Yoshimura, who worked on the programme for 16 years, added: ‘We’d live in the office, six days and nights a week doing 14-hour days. And that pressure cooker was really difficult, there are some stories that went too far.
‘It’s called being Springered, you’re being produced. You had to reach into their brain and tap on the thing that would make them laugh, cry, scream or fight.’
Comparing it to the notorious Stanford prison experiment, he added: ‘You were playing with people’s psyche until you got a result.
‘We started to push the needle ever so slightly towards the red.
‘Teeth were knocked out, some people lost literally chunks of their scalp. Women would pull their nails off – their fake nail and their real nail. We had to get them to the hospital to be surgically repaired.’
He claimed that he began to use alcohol and cocaine as coping mechanisms.
‘I’d sober up and do my show and then crawl back into a bottle. Then the tequila stopped working and cocaine right on the heels of it. I then quit. I was broken.’
By 2018 – tarnished by claims of the toxic culture and dwindling audience numbers – The Jerry Springer Show was finally axed.
Yet many feel its influence lives on – perhaps even in the election of Donald Trump as President.
‘There’s no question, the behaviour of some of the people on the show is exactly Donald Trump,’ Springer himself said in 2022.
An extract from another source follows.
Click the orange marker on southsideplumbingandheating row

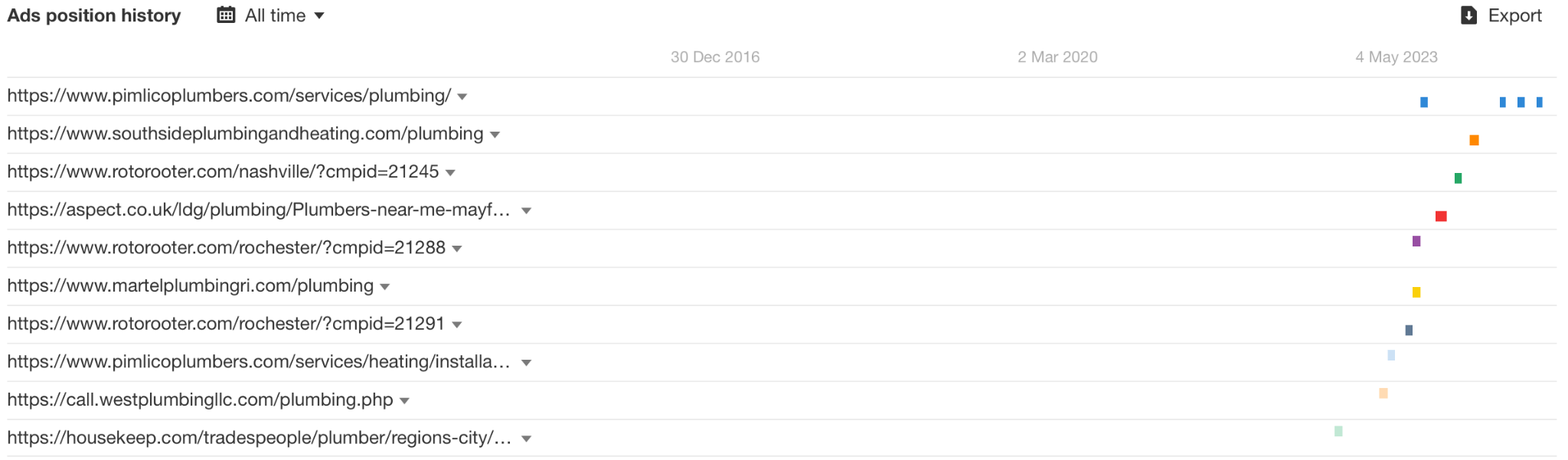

‘The reason there’s more respect given to the people who were on my show is they have enough sense not to run for president.’
Of course no one expects most modern television programmes to uphold the famously high-minded Reithian values on which the BBC was founded.
But it is hard not to conclude that at least some of the blame for the coarsening of TV shows – from live sex on screen in Love Island, to the total nudity of Naked Attraction, the crass conflicts of Big Brother, and widespread swearing and violence in mainstream drama – can be laid at the feet of The Jerry Springer Show.
In that sense, it was not just the contestants who paid a heavy price for the relentless and cynical pursuit of ratings above all else.
When Springer died at the age of 79 – with a net worth of $75 million (£59 million) – he remained a chequered figure. So strong was the controversy surrounding him that protesters proclaimed they were ‘not sad’ that he had died from pancreatic cancer.
It was a verdict, perhaps, that would not have surprised the one-time political dreamer. ‘I would like to frankly apologise for everything I have done on television,’ Springer said when the show was shut down.
‘I have ruined the culture. I hope Hell isn’t that hot, I burn easy. I hope you pray for me because if I get to Heaven, you’re all going.’
Jerry Springer: Fights, Camera, Action premieres on Netflix on Tuesday, January 7.